TASK TO COMPLETE. Each line of the data that includes "computer" must be copied.

=== STUDY MATERIAL ===

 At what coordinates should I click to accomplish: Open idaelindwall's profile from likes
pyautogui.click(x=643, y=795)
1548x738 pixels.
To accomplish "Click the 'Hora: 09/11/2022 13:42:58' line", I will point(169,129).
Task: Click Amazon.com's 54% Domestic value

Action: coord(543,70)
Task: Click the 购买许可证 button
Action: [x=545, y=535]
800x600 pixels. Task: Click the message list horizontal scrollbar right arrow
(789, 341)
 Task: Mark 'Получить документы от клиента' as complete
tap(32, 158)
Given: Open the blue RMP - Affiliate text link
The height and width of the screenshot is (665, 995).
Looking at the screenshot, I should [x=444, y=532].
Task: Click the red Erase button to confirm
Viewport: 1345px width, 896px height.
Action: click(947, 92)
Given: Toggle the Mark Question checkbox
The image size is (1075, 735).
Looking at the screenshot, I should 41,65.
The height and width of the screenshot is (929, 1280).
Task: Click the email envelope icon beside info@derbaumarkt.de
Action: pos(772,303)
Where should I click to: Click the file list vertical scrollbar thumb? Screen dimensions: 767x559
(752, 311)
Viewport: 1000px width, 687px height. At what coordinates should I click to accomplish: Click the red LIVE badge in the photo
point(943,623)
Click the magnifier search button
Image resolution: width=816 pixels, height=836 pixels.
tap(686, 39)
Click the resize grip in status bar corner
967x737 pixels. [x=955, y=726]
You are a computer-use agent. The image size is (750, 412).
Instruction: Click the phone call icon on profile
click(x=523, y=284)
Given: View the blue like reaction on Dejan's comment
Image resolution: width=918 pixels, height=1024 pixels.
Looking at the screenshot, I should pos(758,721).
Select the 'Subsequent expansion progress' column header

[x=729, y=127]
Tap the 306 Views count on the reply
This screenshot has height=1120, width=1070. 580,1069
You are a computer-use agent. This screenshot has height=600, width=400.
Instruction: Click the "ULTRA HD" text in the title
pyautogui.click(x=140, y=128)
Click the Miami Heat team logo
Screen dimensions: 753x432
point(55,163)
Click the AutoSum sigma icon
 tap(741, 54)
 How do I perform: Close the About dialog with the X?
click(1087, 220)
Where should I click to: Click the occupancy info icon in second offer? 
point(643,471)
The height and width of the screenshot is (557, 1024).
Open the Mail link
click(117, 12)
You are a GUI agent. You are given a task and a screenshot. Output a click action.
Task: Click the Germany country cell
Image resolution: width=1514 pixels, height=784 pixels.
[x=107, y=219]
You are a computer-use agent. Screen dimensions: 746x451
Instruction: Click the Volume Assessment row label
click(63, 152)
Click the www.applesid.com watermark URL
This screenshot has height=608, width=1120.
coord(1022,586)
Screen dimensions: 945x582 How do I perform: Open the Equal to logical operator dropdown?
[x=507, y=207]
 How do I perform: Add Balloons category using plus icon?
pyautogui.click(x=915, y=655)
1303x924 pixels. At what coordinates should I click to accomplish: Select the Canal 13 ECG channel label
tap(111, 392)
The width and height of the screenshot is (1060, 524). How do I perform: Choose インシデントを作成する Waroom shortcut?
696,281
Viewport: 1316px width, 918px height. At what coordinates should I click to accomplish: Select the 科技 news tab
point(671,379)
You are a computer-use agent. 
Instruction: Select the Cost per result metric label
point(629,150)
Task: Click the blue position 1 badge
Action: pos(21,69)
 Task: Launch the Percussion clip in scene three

===

RESPONSE BELOW.
You are a computer-use agent. The image size is (750, 412).
You are a computer-use agent. This screenshot has height=600, width=400.
You are a computer-use agent. Screen dimensions: 746x451
You are a computer-use agent. 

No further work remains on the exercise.